Entries drawn from a collection

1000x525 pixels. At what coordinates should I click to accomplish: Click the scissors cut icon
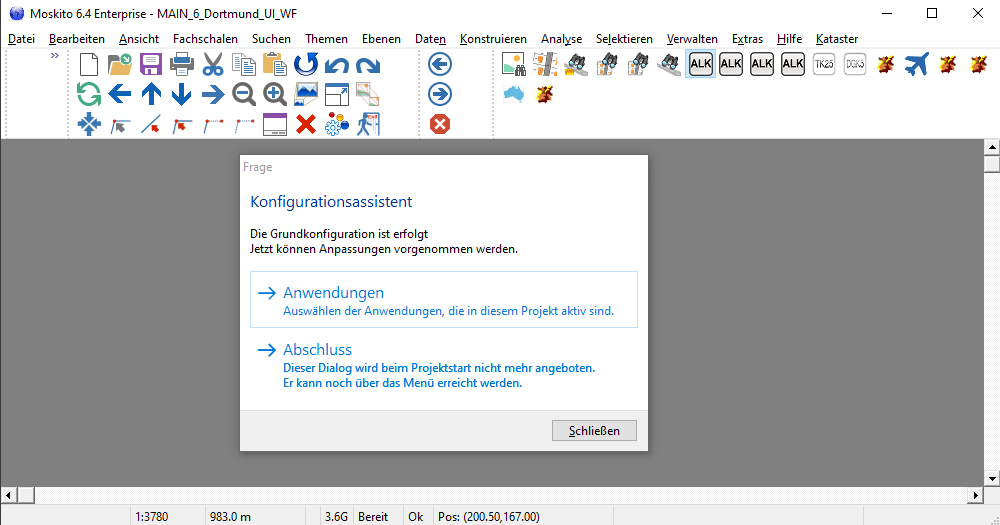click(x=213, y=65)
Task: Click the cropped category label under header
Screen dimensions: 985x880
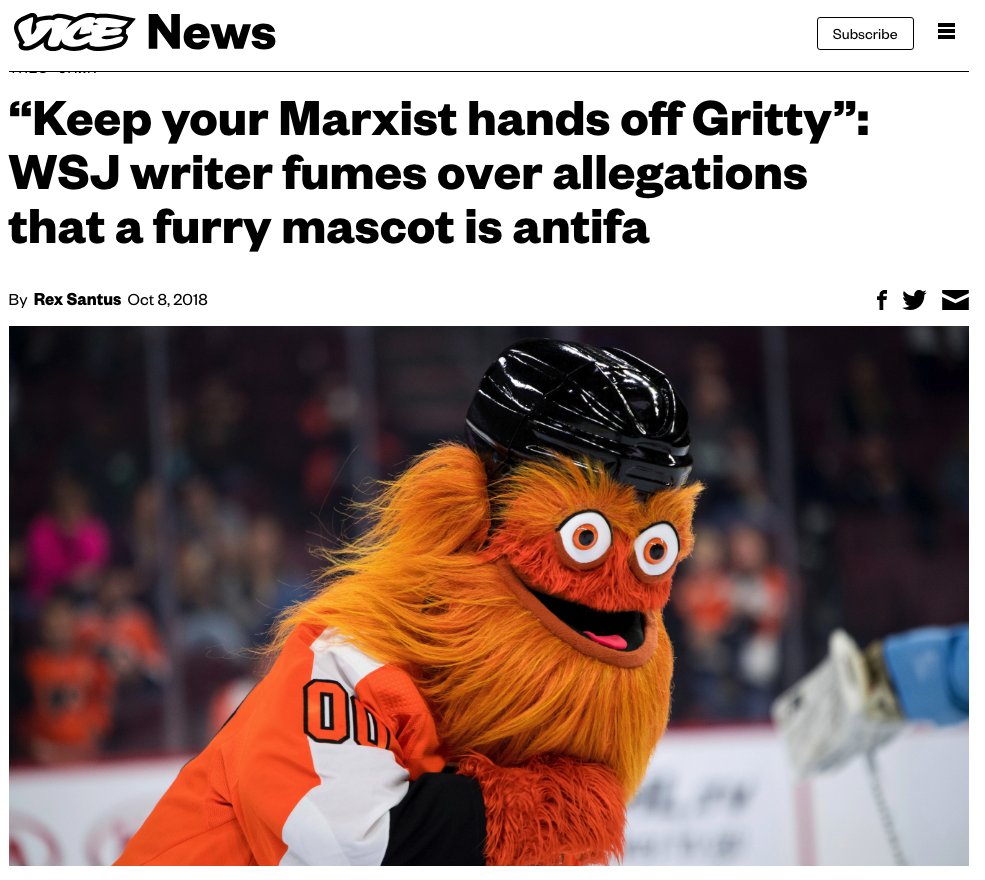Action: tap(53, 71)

• _Exercise aim_: Please turn all of the lines above into a numbered list, skipping blank lines and leaving the pictures out of your answer.

• _The response_:
1. 1000x525 pixels. At what coordinates should I click to accomplish: Click the scissors cut icon
2. click(x=213, y=65)
3. Task: Click the cropped category label under header
4. Screen dimensions: 985x880
5. Action: tap(53, 71)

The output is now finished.